I3C Communication


If you have a controller that talks to many devices along a bus, chances are you are familiar with I2C. (If not, don’t worry – you can check out our article on it HERE!) As industrial and consumer technology advances, the modules that rely on previous protocols risk becoming obsolete, forcing designers to either adopt the new but many times limited hardware or keep the reliable but old and limited protocol. Standing for Improved Inter Integrated Circuit, I3C aims to solve that issue.

What is it?

Before we get into the specifics of how I3C is an upgrade to I2C and what it offers, it needs to be known that there is no new breakthrough that I3C will be bringing to the world in a never-before-seen way. That is, the Ethernet protocol has existed for some time to fulling the role of the high-speed signaling over long distances. The CAN bus still remains a great option for reliability in robust systems that could be subject to high levels of noise. I3C aims not to replace all protocol by doing everything all at once, rather it instead offers to fill the role of I2C with more ease, reliability, and scalability.

Where is it used?

I3C is strongest in markets that already utilize the I2C, so we would see it more in the mobile phone and wearables market. Additionally, because of the simplicity and backwards compatibility, the presence is growing in the Internet of Things (IoT) segment. In these applications, however, one might wonder why upgrade from I2C if it does the job just fine. One cannot claim to be improved just in self-declaration alone, though, so let’s take a look at a few of the qualities that makes I3C better than it’s predecessor.

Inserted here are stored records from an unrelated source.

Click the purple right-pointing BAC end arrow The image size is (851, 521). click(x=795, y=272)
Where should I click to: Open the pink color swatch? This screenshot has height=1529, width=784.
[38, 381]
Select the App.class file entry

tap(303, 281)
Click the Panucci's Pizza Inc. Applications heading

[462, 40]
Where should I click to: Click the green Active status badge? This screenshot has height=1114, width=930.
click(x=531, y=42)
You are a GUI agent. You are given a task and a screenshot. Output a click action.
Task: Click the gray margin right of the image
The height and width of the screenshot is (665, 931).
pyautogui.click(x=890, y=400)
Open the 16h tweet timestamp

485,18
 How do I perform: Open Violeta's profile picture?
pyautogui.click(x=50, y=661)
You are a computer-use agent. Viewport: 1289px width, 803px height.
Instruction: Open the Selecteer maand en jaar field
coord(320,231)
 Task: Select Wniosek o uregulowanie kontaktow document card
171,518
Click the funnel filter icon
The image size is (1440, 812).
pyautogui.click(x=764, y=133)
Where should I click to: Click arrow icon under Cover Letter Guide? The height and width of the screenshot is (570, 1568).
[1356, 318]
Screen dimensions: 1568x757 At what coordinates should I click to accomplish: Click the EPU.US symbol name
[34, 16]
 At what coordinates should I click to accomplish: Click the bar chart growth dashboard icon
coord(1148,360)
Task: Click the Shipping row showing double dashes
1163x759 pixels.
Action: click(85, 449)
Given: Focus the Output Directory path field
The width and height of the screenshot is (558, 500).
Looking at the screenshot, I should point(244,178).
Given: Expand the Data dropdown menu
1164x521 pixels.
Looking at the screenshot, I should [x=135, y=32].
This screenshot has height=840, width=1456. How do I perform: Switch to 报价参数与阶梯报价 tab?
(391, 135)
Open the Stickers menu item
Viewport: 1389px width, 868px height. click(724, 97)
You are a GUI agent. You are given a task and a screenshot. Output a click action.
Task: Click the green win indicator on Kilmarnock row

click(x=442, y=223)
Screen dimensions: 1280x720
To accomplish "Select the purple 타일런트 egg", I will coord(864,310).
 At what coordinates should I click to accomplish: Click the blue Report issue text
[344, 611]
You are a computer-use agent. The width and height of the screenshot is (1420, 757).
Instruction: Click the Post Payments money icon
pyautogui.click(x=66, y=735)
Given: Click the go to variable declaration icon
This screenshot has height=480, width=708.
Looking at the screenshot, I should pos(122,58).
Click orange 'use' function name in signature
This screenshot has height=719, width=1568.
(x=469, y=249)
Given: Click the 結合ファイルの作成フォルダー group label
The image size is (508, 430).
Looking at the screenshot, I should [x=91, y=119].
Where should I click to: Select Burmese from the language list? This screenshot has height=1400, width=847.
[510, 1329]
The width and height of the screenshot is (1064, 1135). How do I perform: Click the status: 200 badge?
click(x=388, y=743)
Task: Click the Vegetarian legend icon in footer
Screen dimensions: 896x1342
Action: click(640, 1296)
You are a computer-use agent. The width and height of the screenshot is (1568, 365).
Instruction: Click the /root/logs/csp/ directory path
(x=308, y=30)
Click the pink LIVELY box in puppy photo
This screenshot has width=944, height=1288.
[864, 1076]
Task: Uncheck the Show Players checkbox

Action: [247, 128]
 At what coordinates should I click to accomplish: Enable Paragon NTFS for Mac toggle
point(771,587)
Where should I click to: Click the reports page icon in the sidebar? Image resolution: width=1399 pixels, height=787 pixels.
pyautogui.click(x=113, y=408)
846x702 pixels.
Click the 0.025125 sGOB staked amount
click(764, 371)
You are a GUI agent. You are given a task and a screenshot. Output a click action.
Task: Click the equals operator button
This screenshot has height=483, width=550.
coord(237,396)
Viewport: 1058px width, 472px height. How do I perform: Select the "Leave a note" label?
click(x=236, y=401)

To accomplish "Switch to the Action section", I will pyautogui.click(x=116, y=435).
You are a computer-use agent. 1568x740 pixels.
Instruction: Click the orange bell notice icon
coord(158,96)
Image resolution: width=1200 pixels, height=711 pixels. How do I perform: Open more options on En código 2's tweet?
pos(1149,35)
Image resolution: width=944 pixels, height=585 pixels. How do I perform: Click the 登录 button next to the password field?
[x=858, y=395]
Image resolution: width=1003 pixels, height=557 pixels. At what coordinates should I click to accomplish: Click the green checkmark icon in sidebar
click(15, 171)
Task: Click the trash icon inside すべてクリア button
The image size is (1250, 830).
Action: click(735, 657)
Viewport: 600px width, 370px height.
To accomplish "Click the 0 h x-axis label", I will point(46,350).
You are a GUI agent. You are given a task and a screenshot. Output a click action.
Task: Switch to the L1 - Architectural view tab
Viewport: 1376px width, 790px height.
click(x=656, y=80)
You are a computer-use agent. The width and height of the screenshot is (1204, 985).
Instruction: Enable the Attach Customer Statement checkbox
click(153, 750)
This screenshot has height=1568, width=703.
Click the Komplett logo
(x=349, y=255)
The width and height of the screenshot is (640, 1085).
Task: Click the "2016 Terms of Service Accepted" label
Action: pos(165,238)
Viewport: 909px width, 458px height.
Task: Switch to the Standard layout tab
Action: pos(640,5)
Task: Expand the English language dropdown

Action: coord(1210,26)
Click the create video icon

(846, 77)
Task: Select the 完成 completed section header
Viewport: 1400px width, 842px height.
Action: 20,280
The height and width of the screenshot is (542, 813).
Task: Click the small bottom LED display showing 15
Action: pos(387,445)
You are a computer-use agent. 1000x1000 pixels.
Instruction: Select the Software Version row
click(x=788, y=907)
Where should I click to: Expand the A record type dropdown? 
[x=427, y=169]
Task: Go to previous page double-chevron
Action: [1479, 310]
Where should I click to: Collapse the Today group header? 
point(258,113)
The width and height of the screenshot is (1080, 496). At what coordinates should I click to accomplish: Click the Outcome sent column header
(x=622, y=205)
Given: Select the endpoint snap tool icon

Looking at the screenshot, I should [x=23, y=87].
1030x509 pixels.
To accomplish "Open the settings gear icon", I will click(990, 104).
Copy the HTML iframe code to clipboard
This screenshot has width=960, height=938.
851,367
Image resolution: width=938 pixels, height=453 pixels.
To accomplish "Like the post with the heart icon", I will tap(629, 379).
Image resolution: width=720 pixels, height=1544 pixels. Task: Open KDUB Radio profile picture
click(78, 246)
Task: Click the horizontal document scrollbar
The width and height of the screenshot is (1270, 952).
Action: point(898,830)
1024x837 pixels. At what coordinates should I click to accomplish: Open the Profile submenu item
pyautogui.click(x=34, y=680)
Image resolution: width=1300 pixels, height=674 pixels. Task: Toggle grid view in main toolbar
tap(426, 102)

As stated before, I3C is backwards compatible and therefor it can be assumed that most advantages - save for price - that exists for I2C also exist for I3C. What I3C has that I2C does not is dynamic addressing. For I2C, the address of a target (or peripheral) is considered static and must be set manually. I3C uses dynamic addressing which in turn allows the controller to assign an address to the target device automatically. Although saving a step in the process is appealing, the true benefit lies in the implication of dynamic addressing – hot joining.

I3C has the capability of hot joining in which devices are able to join the bus dynamically while the system is still running. As part of this, the controllers are also able to perform what is traditionally known as Mastership Handover – allowing other controllers to take ownership of some of the peripherals and/or duties. This opens the doors for complexity and flexibility not available with the I2C itself.

One of the reasons that people prefer to use I2C over SPI is the reduced number of wires required to operate the protocol. I3C takes that one step further and allows everything to be communicated along the same two wires. With in-band interrupt, there no longer needs to be separate wires for each device to have it’s own interrupt line. Not only will this allow the system to save space (which is typically of high value in wearables and IoT applications), but it also plays a role in another benefit of I3C – efficiency in power consumption.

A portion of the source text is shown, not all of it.